(Items from a data source)
────

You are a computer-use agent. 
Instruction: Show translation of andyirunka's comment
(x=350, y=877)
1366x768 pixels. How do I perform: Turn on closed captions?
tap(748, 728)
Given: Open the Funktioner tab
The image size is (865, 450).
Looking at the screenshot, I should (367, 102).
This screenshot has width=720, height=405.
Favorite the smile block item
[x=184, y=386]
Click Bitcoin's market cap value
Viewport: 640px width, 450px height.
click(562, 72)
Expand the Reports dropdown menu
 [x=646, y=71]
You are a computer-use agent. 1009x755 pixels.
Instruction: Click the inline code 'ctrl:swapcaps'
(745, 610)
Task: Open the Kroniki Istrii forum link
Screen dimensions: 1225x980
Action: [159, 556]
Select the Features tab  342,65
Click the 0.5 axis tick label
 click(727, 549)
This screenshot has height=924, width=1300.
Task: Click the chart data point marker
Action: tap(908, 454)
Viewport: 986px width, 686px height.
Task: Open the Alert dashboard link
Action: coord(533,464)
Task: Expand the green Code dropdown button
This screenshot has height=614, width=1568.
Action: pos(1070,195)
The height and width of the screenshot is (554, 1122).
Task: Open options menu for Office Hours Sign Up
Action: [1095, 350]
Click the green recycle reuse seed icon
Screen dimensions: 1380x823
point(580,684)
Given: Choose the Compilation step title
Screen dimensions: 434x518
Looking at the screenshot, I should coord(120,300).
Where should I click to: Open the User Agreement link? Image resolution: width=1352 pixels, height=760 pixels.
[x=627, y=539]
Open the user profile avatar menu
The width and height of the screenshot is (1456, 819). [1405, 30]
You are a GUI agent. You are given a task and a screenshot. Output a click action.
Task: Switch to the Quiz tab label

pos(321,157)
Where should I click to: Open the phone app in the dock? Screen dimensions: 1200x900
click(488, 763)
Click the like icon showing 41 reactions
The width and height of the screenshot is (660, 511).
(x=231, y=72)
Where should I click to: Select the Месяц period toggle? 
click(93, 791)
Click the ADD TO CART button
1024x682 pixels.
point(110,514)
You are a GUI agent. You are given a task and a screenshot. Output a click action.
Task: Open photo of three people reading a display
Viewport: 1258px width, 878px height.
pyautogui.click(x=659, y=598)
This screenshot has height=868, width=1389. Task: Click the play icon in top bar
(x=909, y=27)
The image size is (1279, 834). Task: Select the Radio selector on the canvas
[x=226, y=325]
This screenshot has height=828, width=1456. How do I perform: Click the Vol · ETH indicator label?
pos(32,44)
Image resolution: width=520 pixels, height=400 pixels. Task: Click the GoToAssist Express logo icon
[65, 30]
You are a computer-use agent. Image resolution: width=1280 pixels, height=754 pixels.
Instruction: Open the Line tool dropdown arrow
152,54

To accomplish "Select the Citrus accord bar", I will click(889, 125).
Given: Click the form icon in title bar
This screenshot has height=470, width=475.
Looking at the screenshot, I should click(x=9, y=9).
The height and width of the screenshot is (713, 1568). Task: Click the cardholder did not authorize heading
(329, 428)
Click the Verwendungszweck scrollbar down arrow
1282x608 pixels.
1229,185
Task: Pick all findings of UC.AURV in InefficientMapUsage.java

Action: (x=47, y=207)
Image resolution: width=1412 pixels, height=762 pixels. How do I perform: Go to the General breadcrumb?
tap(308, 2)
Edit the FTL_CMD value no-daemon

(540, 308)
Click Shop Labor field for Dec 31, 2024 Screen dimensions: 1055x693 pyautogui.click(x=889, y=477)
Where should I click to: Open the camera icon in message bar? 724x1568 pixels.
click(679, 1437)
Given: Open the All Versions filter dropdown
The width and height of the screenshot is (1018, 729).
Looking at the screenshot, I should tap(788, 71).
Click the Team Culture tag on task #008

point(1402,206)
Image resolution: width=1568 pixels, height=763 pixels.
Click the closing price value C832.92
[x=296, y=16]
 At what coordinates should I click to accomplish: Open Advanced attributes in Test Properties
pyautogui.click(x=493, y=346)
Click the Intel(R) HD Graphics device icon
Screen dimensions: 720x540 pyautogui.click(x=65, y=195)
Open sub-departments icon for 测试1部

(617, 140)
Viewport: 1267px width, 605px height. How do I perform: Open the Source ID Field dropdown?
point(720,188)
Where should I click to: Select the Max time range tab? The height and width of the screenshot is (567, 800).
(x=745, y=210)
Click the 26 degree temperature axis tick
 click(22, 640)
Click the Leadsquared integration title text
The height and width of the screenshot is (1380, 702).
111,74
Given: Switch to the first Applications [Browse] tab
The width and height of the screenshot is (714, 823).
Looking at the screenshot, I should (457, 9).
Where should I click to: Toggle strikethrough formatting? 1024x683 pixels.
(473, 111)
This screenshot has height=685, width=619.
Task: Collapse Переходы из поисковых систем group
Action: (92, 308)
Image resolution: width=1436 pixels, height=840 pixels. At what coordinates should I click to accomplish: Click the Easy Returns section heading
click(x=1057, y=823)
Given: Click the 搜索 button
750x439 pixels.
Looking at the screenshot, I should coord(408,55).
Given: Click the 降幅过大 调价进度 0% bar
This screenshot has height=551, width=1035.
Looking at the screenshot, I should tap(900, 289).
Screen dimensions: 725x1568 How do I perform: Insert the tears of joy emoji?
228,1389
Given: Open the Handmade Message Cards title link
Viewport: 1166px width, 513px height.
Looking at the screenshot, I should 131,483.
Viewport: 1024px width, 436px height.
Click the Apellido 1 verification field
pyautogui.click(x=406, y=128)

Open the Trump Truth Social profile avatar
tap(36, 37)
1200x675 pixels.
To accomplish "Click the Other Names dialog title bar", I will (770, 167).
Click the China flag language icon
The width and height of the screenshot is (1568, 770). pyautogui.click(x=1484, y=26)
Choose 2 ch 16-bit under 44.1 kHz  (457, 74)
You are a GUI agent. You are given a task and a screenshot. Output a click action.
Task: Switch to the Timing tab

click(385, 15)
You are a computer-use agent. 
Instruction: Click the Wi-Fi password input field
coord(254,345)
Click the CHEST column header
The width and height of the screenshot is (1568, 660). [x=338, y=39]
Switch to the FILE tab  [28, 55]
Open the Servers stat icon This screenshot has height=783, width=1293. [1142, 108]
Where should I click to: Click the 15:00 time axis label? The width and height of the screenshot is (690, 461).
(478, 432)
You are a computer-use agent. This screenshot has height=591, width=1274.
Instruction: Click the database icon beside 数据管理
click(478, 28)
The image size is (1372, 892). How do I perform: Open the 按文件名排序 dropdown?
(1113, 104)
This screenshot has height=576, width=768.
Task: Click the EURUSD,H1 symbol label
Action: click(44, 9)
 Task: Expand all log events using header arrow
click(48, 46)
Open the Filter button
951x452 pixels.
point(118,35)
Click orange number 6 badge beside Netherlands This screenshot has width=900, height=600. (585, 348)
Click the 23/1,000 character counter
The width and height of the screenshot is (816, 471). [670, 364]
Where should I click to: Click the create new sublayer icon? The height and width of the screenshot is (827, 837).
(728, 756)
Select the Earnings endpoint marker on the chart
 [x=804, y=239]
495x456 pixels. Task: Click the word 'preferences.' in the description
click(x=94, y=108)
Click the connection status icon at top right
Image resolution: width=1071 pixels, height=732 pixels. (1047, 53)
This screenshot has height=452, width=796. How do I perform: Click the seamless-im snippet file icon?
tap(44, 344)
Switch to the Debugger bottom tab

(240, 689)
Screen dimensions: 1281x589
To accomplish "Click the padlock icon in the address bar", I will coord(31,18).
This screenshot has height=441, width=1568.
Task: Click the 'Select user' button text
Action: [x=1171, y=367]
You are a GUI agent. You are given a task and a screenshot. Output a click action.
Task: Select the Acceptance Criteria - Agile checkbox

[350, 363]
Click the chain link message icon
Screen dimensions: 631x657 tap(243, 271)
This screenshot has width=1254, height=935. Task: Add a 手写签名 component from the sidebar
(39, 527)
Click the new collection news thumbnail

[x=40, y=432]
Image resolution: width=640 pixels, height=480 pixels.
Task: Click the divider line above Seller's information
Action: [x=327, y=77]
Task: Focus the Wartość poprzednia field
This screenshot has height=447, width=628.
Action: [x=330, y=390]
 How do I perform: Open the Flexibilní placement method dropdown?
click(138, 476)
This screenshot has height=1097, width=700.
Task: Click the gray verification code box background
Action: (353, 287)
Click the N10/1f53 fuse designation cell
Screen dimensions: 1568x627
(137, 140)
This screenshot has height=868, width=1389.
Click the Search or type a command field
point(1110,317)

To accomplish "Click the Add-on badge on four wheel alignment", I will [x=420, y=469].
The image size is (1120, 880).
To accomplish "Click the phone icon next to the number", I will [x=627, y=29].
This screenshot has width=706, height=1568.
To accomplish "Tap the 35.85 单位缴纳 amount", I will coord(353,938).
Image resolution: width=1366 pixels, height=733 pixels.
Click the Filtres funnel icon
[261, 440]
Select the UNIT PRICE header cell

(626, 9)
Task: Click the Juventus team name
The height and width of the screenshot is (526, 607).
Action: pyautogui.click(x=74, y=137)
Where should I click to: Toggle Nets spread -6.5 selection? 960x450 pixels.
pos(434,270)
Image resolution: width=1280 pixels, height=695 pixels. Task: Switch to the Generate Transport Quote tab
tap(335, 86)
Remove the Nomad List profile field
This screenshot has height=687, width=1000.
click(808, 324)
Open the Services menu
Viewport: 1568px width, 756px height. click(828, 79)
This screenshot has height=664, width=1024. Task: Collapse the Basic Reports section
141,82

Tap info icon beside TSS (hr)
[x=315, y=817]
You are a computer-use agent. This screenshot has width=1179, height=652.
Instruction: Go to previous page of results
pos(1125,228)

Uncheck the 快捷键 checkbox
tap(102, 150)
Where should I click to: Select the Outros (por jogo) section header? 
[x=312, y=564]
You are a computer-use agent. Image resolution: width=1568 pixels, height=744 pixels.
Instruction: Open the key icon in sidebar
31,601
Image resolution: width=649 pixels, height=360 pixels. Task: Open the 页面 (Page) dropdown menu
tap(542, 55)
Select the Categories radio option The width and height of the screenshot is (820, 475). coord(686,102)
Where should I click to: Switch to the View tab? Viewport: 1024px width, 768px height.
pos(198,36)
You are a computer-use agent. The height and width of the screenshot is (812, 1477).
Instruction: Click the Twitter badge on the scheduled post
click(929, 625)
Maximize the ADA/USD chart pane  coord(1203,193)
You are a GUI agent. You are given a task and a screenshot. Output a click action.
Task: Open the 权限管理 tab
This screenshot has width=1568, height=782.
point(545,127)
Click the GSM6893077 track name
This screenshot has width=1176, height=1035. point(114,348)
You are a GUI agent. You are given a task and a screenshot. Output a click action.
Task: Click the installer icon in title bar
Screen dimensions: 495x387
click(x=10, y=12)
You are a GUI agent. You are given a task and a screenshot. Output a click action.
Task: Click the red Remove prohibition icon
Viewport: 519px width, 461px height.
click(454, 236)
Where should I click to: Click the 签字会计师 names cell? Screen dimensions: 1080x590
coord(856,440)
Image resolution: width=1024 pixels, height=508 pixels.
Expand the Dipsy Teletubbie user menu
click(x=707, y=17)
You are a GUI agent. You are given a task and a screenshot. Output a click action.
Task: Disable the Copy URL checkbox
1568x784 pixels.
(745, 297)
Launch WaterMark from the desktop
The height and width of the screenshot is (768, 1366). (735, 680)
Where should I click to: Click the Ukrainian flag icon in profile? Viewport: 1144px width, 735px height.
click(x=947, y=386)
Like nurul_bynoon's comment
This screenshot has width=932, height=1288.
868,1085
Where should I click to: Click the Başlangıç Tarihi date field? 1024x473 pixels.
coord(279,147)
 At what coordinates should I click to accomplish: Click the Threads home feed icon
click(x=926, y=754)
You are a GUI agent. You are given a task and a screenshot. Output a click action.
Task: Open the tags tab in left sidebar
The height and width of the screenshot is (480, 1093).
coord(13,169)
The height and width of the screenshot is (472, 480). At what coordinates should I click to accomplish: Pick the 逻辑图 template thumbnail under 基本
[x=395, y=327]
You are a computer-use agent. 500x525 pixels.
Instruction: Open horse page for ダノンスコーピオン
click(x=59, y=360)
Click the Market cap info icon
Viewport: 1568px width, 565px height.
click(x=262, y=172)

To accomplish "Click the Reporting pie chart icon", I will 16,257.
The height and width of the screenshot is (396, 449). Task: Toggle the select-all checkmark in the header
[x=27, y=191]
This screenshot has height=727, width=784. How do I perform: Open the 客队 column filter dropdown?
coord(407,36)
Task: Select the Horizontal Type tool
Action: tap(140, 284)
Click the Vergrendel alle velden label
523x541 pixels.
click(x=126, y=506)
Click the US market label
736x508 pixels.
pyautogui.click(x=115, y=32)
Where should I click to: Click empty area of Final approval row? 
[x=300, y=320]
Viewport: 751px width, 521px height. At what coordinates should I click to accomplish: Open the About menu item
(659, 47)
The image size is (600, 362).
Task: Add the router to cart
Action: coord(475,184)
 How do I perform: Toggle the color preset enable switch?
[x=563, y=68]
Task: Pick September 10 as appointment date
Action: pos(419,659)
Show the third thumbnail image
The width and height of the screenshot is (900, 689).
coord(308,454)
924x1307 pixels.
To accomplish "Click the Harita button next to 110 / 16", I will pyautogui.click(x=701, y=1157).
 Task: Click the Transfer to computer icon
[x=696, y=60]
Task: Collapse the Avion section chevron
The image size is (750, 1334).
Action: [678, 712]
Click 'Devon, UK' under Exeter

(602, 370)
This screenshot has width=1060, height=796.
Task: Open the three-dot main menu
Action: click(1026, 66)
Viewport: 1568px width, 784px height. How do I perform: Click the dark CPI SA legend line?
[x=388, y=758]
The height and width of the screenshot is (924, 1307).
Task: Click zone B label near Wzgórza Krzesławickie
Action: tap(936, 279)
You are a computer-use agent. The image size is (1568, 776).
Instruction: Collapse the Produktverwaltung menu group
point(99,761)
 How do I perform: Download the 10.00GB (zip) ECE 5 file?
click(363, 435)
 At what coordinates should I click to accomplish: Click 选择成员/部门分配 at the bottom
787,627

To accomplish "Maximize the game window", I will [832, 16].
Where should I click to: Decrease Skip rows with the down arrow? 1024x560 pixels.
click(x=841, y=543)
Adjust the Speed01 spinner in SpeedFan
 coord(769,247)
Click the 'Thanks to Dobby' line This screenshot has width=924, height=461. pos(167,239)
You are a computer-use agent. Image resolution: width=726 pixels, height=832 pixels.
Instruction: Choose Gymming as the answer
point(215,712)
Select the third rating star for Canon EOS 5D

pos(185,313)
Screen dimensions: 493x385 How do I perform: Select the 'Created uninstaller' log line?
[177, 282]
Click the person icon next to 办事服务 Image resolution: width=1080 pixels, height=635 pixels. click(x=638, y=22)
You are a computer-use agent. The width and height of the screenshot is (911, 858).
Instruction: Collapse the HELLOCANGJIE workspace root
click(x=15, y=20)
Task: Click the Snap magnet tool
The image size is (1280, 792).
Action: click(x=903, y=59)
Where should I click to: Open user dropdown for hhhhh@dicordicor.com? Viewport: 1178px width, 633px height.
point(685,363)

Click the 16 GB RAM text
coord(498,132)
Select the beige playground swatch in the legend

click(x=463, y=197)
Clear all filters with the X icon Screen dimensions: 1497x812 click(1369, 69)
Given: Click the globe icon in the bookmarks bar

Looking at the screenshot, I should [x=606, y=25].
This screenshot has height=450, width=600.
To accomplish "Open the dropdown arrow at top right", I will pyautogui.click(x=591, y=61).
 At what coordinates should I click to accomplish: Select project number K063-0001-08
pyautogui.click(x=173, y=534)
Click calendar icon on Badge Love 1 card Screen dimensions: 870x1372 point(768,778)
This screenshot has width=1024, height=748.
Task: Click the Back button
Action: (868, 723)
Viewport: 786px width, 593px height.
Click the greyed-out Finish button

────

### [PROBLEM STATEMENT]
On how many lines of the data does the word "Remove" appear? Only the number is wanted.

### [TASK ANSWER]
2